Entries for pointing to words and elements
====

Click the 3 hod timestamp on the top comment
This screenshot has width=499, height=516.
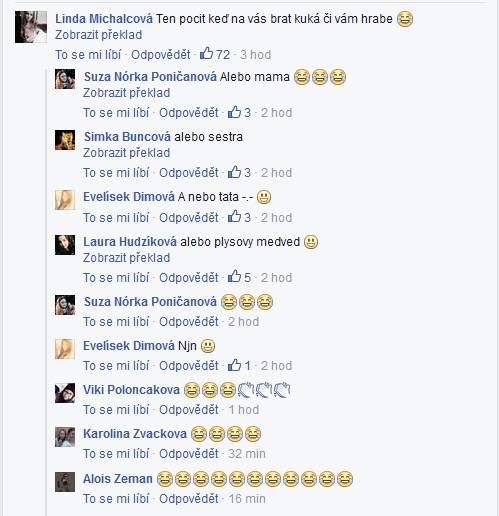tap(256, 55)
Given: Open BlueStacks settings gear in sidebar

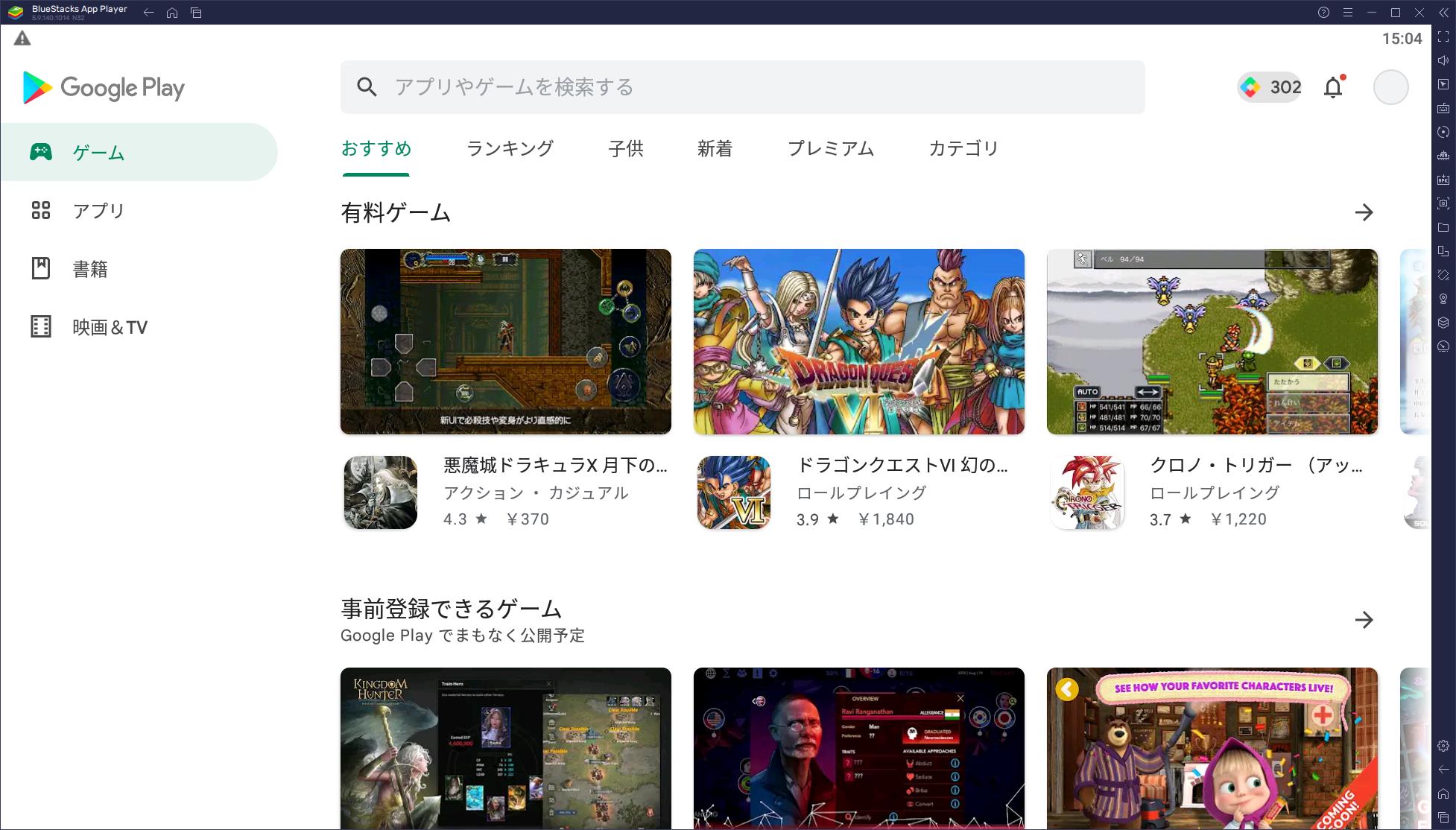Looking at the screenshot, I should click(x=1443, y=745).
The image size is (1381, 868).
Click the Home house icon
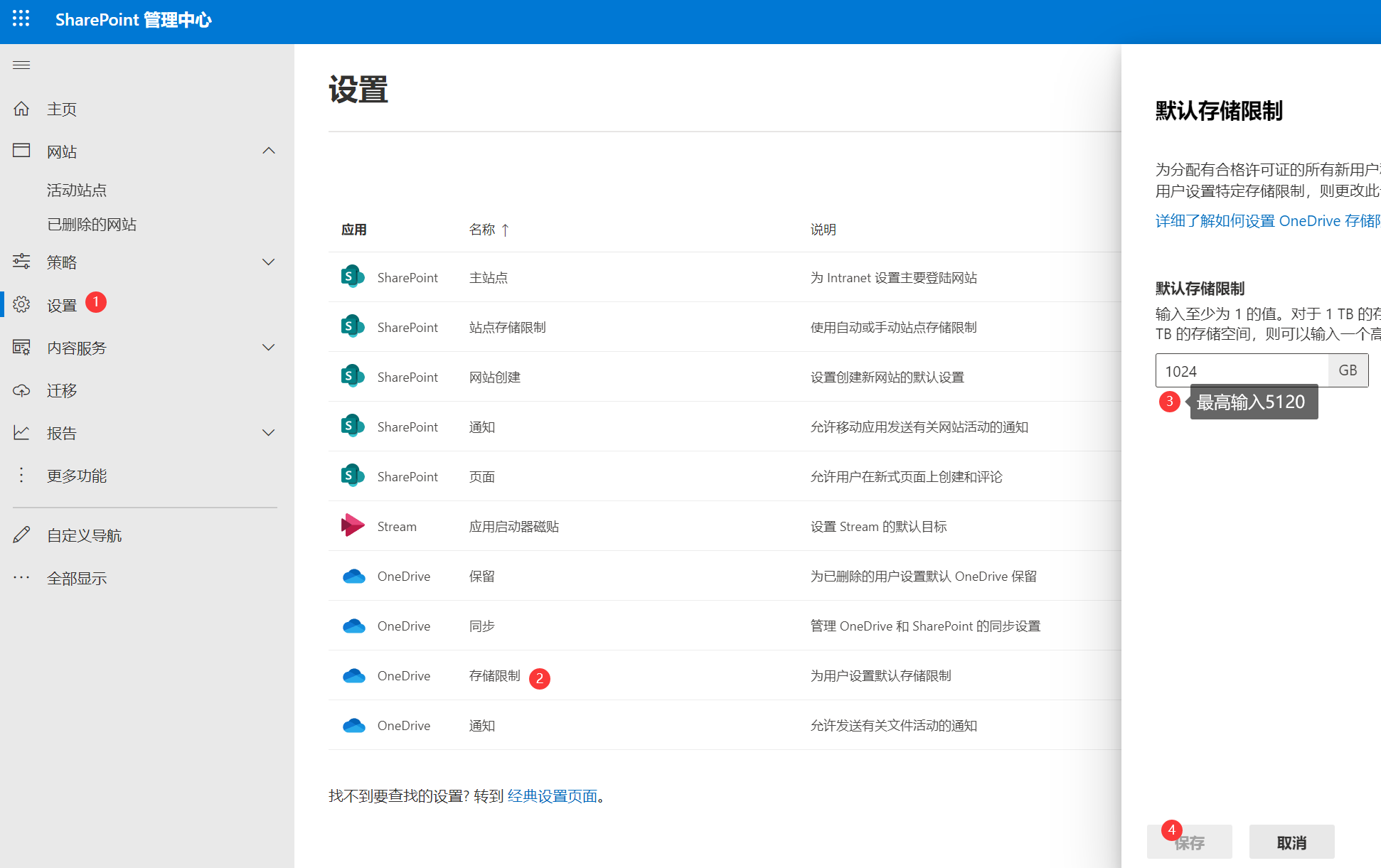[21, 109]
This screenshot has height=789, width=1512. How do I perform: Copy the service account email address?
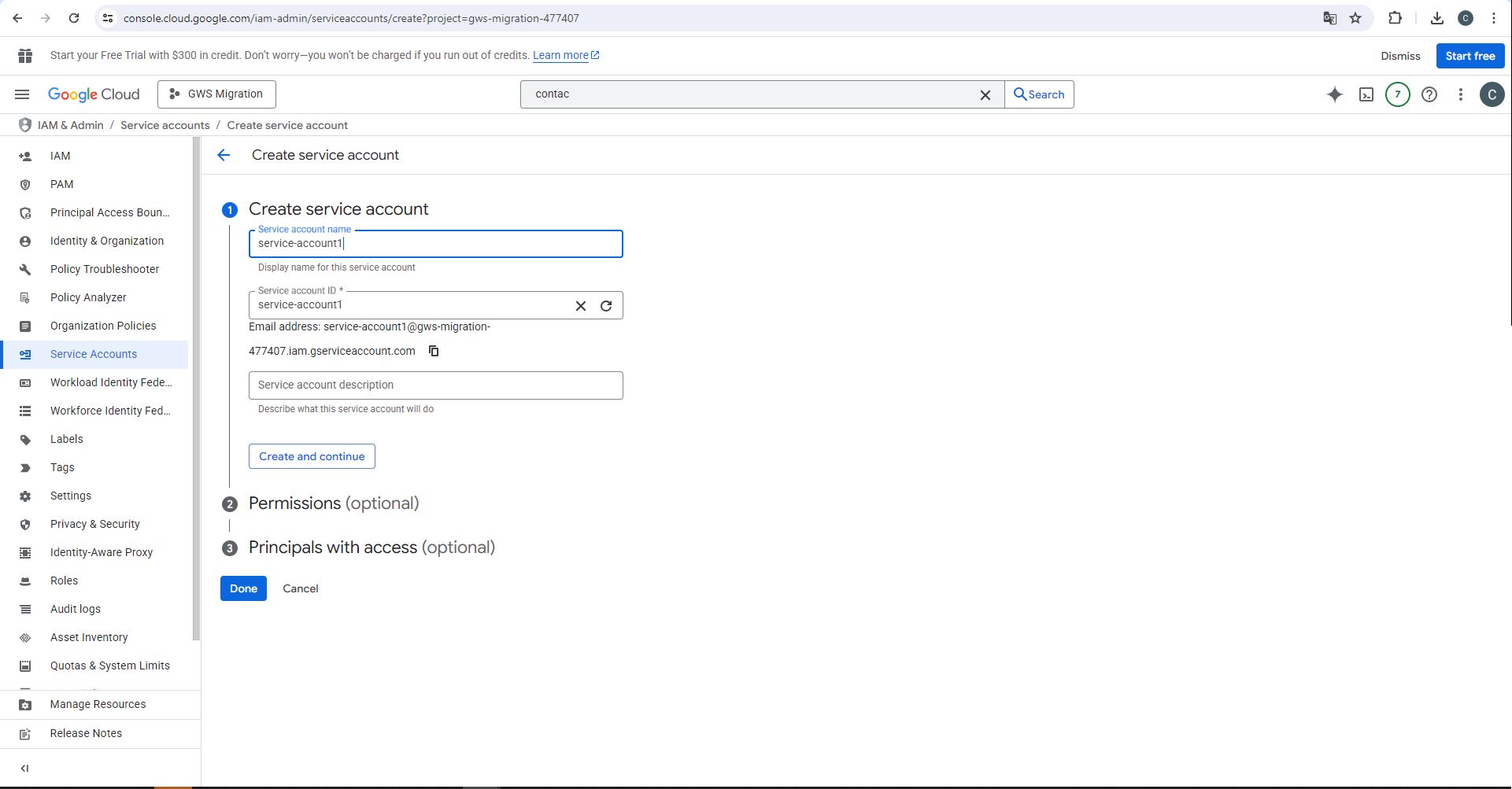click(434, 351)
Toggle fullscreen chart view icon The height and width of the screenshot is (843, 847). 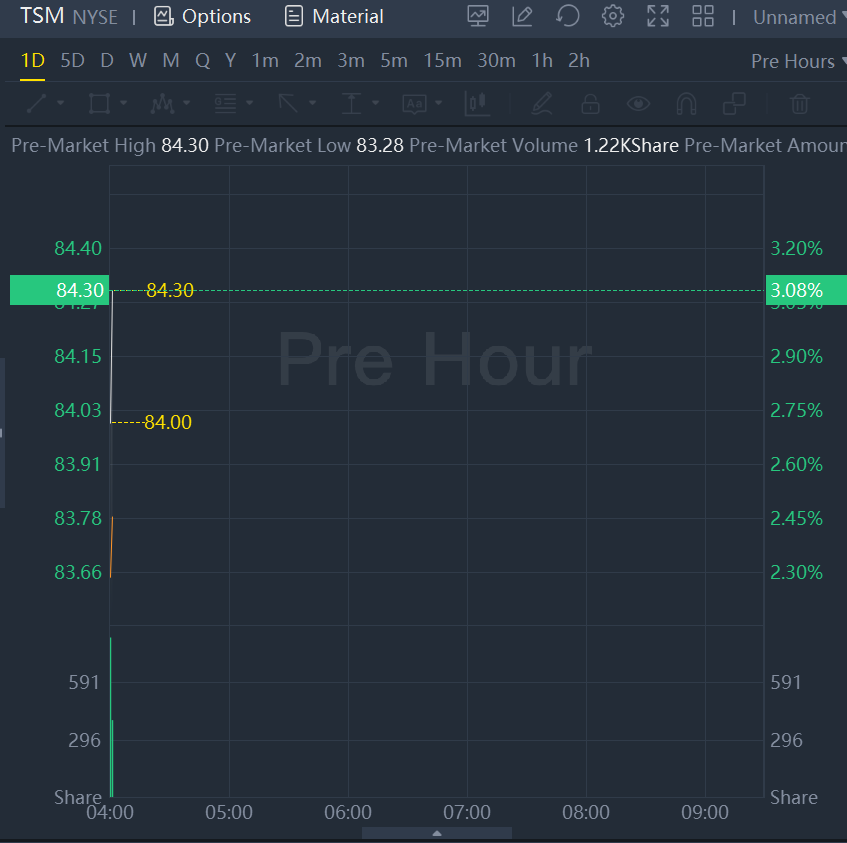click(x=658, y=16)
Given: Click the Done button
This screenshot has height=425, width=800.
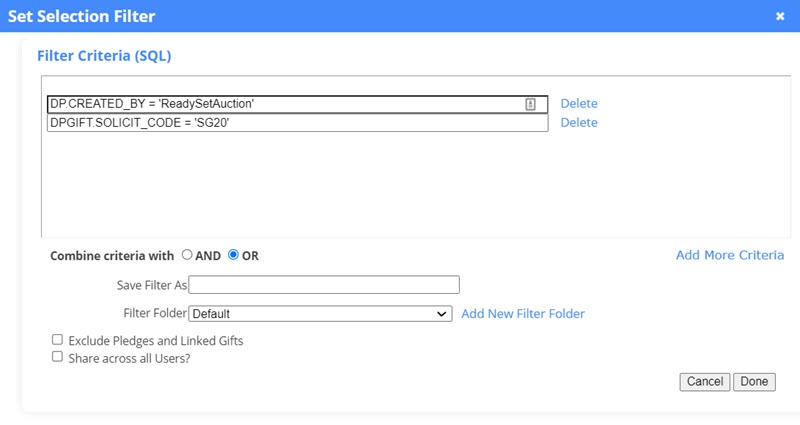Looking at the screenshot, I should pos(754,382).
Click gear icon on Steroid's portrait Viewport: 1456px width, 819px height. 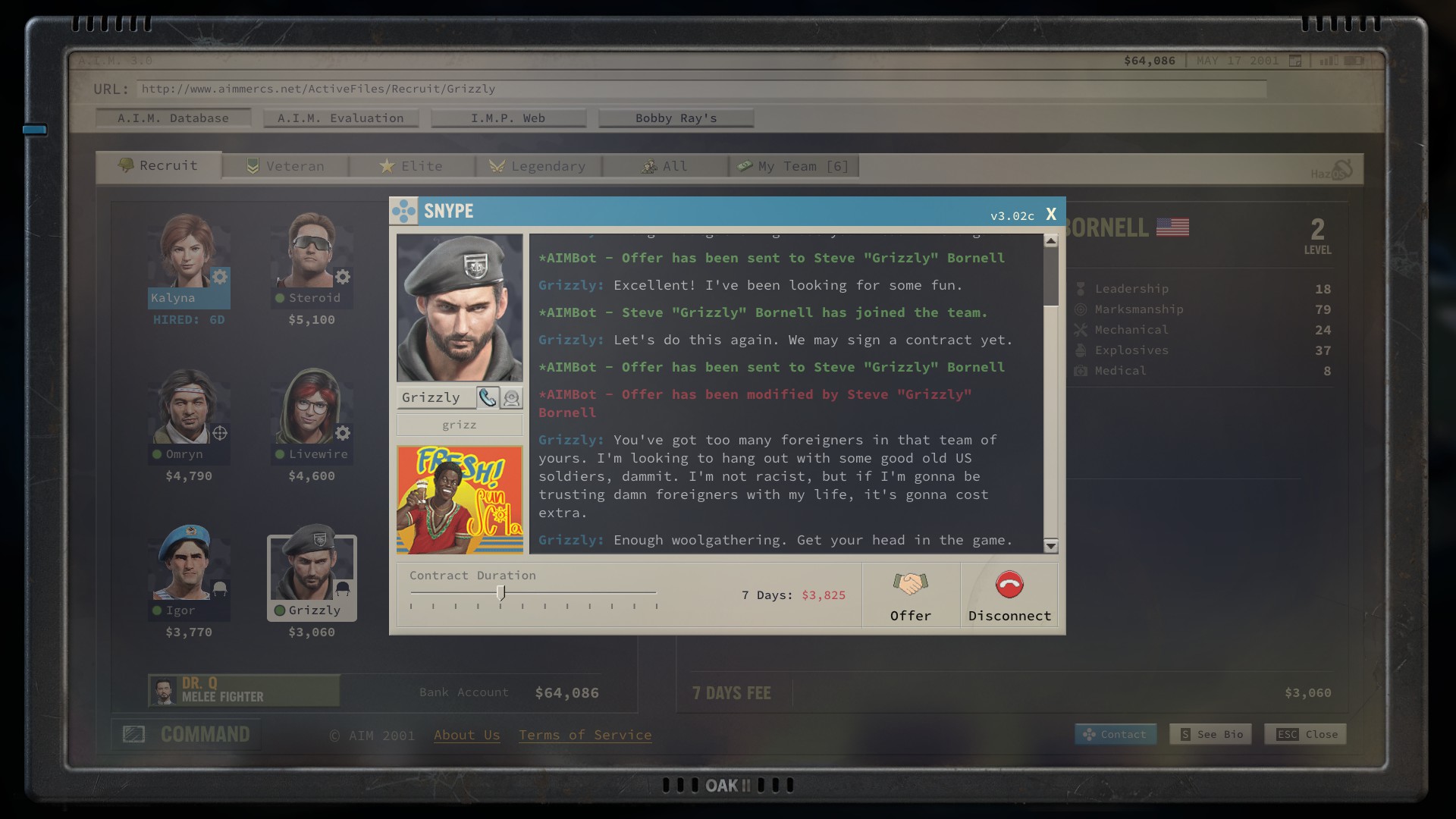[343, 277]
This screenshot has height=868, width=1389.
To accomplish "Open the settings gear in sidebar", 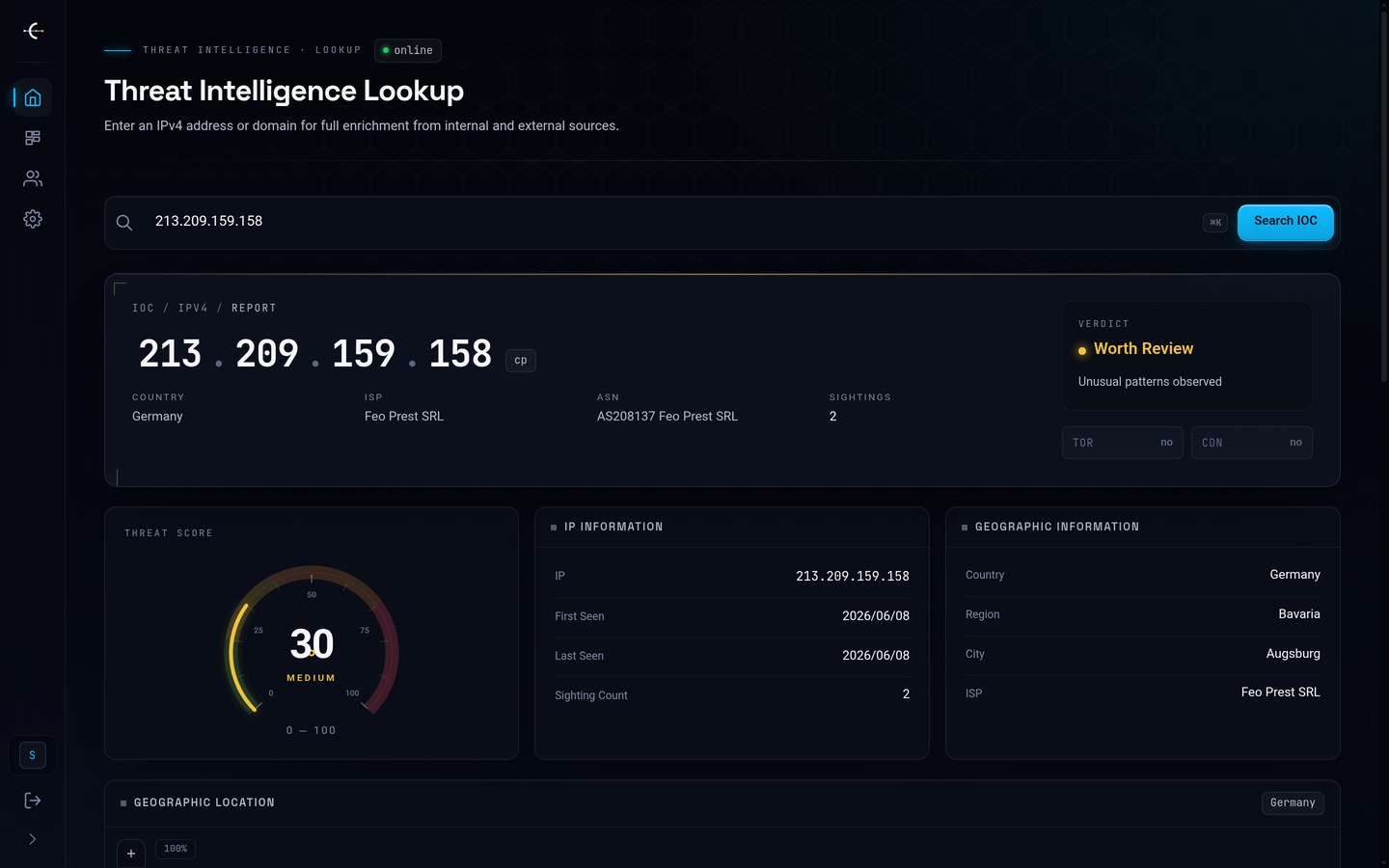I will click(x=32, y=219).
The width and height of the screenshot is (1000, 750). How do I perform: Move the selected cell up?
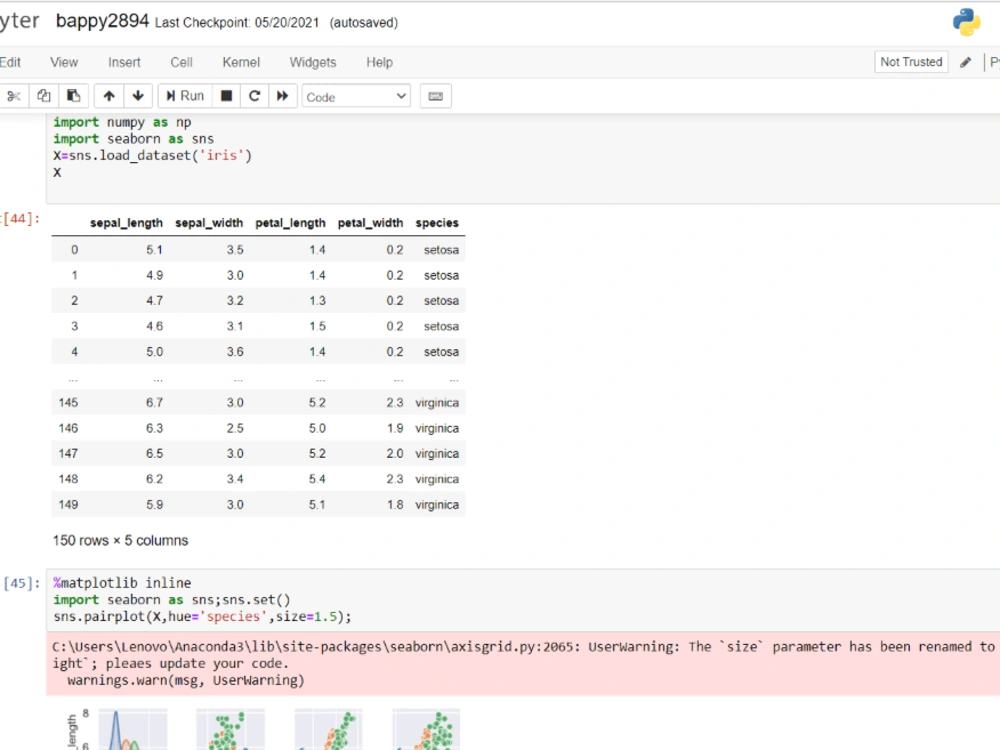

====

→ Instructions to follow
Lay out the material from its first line up to and including the line with "Looking at the screenshot, I should click(x=1443, y=745)." as a Markdown table with the columns Row and Line. Skip blank lines and leave the pictures out.

→ Response for this exercise
| Row | Line |
|---|---|
| 1 | Click the 3 hod timestamp on the top comment |
| 2 | This screenshot has width=499, height=516. |
| 3 | tap(256, 55) |
| 4 | Given: Open BlueStacks settings gear in sidebar |
| 5 | Looking at the screenshot, I should click(x=1443, y=745). |